Small ruminant lentiviruses (SRLV) cause maedi-visna (MV), an incurable, wasting disease, affecting sheep worldwide. This study evaluated the seroprevalence of the maedi-visna virus (MVV) in the native German sheep breed Pomeranian Coarsewool Sheep (RPL) and environmental and genetic risk factors for individual and flock-level seropositivity. A total of 849 samples from 35 farms across nine German states were analyzed for MVV antibodies with an enzyme-linked immunosorbent assay (ELISA). Individual seroprevalence and clinical prevalence incidence were 3.5% (30/849) and 13.3% (4/30), respectively. Seropositive sheep were detected in six flocks, with prevalences between 5.3% and 37.5%. Flocks in Eastern Germany and sheep older than three years showed the highest seroprevalence.

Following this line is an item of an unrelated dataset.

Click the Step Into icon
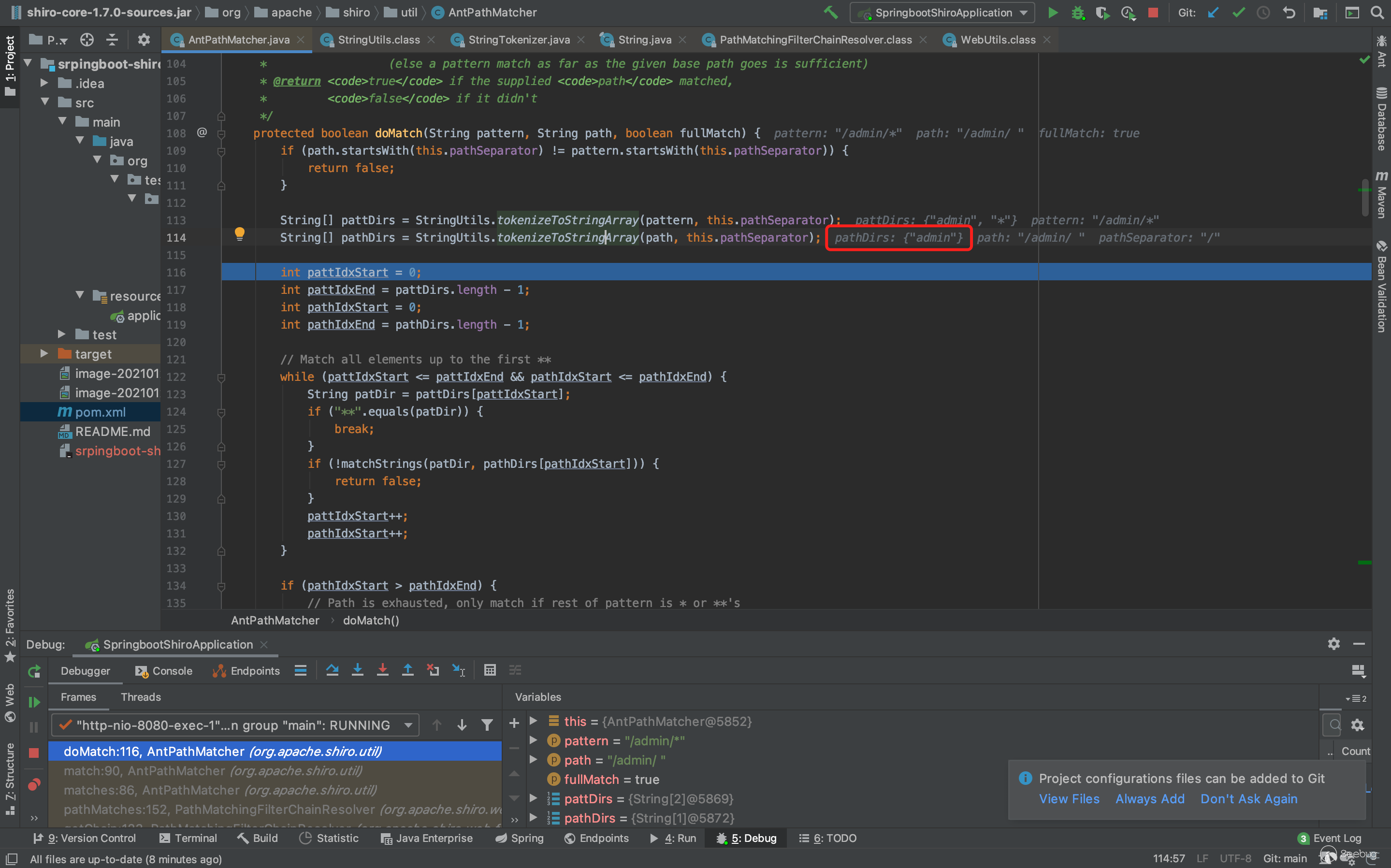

Purchase of ewes was the main environmental risk factor for seropositivity. ELISA-based serotyping of SRLV in the MVV-positive sheep identified, besides genotype A, for the first time in Germany genotypes B and E, whereas molecular genotyping, based on Sanger sequencing, identified only genotype A (A1, A3, A8, and A21, and A21-like). Apart from the obvious inconsistencies between the results of these two methods, the presence of different viral sero-or genotypes suggest multiple virus introduction routes. Sequencing of exons 2 and 3 of the transmembrane protein 154 gene (TMEM154) of 530 sheep revealed non-synonymous variation at codons 35, 44 (known to be in linkage with a frame-shift variant coded in exon 1), and 70. Analysis of association between the putatively protective TMEM154 codon 35 genotype KK and MVV seropositivity showed only a tendency towards significance (p=0.088), whereas seroprevalence was significantly (p=0.001) lower in sheep exclusively carrying the K allele at codon 35 and/or the M allele at codon 44. In contrast, MVV seropositivity was significantly higher in sheep with one or two I alleles at codon 70 (p=0.045). Despite a low seroprevalence in the RPL breed in Germany, regular MVV monitoring is strongly recommended to avoid its spread. An eradication program based on serological testing and the removal of seropositive sheep should be implemented. Selection for certain TMEM154 alleles in affected flocks could support eradication measures, but their effect on MVV susceptibility in this breed requires further investigation.